Experiments on human cells also shown that methylation takes place at extremely low levels in both healthy and diseased states. Only small quantities of methylation were found in immune cell DNA extracted from patient blood samples.

DNA extracted from glioblastoma brain tumor samples yielded similar findings. This was in contrast to a recent research that found much greater levels of adenine methylation in tumor cells. However, as the authors point out, additional study is required to understand how much of the variation is attributable to tumor subtype differences or other possible methylation causes.

Finally, the researchers discovered that plasmid DNA, a common tool for manipulating genes, may be contaminated with high amounts of methylation from bacteria, suggesting that this DNA might be a source of contamination in future investigations.

“Our findings suggest that the method used to quantify adenine methylation has a significant impact on the outcome of an experiment. We don’t rule out the potential that certain human tissues or disease subtypes have high levels of DNA adenine methylation, but we think that 6mASCOPE can enable scientists in conducting a thorough investigation of this topic by removing the bias caused by bacterial contamination “Dr. Gang said. “We’ve made the 6mASCOPE analysis software and a full operation manual readily accessible to other researchers to assist with this.”

==================================================

LIST OF TASKS:
#1 Can you set down, word for word, the passage on DNA adenine methylation from "Experiments on human" to "in future investigations."?
#2 How would you take the passage on DNA adenine methylation further, picking up right after its final sentence?

INFORMATION SHOWN:

==================================================

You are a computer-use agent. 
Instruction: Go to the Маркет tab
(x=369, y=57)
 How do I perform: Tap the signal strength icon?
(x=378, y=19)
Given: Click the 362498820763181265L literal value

==================================================

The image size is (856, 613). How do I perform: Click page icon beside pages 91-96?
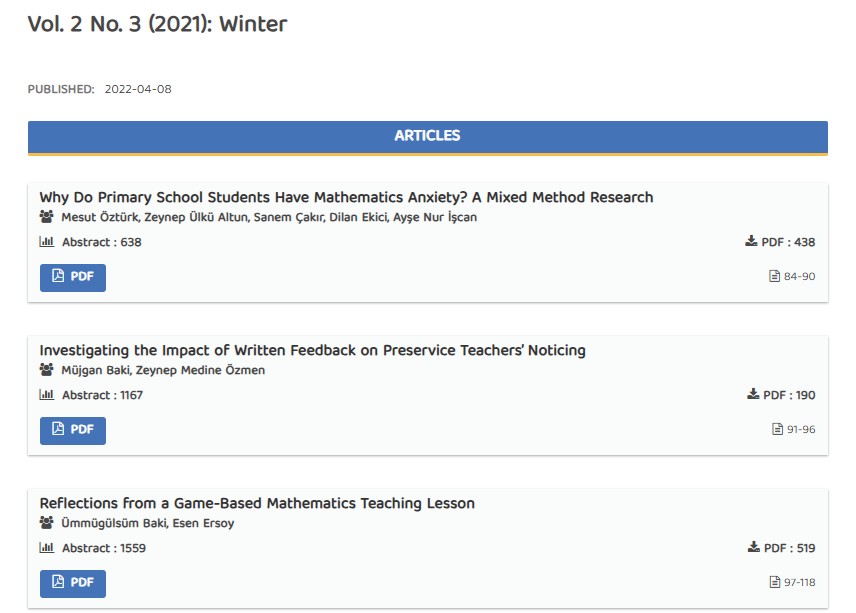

==================================================

RESPONSES:
#1
Experiments on human cells also shown that methylation takes place at extremely low levels in both healthy and diseased states. Only small quantities of methylation were found in immune cell DNA extracted from patient blood samples.

DNA extracted from glioblastoma brain tumor samples yielded similar findings. This was in contrast to a recent research that found much greater levels of adenine methylation in tumor cells. However, as the authors point out, additional study is required to understand how much of the variation is attributable to tumor subtype differences or other possible methylation causes.

Finally, the researchers discovered that plasmid DNA, a common tool for manipulating genes, may be contaminated with high amounts of methylation from bacteria, suggesting that this DNA might be a source of contamination in future investigations.

#2
The National Institutes of Health (GM139655, HG011095, AG071291), the Icahn Institute for Genomics and Multiscale Biology, the Irma T. Hirschl/Monique Weill-Caulier Trust, the Nash Family Foundation, and the Department of Scientific Computing at Mount Sinai all contributed to this research. Collaborations at the Chinese Academy of Sciences (XDPB2004) and the National Natural Science Foundation of China enabled the validation of methods utilizing mass spectrometry (22021003).